Der Motorsport-Weltrat der FIA hat sein Machtwort gesprochen. Die möglichen Sanktionen für McLaren-Mercedes in der Spionage-Affäre der Formel 1 hatten bis hin zu einem Ausschluss gereicht. Letztendlich wurde McLaren am Donnerstagabend in Paris mit der Aberkennung aller Konstrukteurs-WM-Punkte der Saison 2007 und 100 Millionen Dollar (72 Mio. Euro) Geldbuße noch immer hart dafür bestraft, vertrauliche Ferrari-Daten nachweislich zum eigenen Vorteil genutzt zu haben. Lesen Sie hier: Die Chronologie der Spionage-Affäre.

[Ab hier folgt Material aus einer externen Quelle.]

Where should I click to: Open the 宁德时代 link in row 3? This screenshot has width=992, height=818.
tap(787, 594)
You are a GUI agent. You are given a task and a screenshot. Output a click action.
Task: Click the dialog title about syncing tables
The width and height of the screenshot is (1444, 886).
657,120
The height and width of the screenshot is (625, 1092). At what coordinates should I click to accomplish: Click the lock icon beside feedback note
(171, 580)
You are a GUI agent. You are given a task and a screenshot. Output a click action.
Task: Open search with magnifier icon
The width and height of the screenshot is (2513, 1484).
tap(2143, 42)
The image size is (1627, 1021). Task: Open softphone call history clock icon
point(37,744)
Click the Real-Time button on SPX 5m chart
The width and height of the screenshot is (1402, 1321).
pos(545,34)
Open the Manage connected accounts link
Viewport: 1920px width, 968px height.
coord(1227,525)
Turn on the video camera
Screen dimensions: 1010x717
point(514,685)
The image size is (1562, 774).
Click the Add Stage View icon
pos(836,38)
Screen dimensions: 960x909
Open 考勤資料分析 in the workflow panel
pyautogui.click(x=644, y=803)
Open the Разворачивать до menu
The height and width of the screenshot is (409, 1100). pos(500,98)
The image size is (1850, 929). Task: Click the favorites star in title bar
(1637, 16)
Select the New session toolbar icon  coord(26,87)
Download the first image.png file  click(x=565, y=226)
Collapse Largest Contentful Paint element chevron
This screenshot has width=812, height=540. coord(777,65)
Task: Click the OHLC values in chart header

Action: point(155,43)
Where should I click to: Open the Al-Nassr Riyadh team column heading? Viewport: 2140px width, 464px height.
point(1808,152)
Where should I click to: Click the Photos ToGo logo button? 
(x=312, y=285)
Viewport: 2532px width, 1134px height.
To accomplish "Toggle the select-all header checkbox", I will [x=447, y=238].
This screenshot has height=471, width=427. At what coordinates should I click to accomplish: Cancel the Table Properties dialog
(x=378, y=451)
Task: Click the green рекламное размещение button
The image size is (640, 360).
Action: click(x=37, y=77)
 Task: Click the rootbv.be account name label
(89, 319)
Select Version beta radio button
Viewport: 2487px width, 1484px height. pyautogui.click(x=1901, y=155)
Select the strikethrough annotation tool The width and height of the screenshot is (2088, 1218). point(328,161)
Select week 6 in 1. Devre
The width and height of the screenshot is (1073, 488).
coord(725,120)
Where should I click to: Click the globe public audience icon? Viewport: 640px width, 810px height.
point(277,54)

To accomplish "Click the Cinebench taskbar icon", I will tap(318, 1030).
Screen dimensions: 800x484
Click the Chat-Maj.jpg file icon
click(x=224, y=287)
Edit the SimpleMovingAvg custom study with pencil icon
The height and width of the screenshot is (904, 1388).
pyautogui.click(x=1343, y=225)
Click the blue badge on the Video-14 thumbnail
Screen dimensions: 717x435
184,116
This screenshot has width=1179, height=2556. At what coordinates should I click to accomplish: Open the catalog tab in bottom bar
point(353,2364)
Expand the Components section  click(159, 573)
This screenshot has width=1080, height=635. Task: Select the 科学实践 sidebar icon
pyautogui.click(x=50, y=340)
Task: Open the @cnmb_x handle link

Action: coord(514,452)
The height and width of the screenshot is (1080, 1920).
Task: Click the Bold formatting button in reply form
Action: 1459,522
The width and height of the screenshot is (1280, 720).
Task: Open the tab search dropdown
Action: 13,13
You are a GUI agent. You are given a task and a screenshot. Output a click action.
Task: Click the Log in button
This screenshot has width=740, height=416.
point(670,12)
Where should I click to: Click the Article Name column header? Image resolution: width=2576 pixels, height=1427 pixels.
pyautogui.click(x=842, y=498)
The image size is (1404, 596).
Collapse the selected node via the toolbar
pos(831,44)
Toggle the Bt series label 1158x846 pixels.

Fahrer-Wertung nicht betroffen
Die Fahrer-WM ist von dem Urteil allerdings nicht betroffen. McLaren-Rookie Lewis Hamilton führt damit vor dem Grand Prix von Belgien am Sonntag in Spa-Francorchamps weiterhin drei Punkte vor seinem Teamkollegen und Titelverteidiger Fernando Alonso. Die FIA begründete die Verschonung der Fahrer mit "besonderen Umständen". Der Weltverband hatte den Piloten bei entsprechender Kooperation in den Ermittlungen Immunität in Aussicht gestellt. In der Konstrukteurs-WM dagegen führt nun Ferrari klar vor BMW und Renault.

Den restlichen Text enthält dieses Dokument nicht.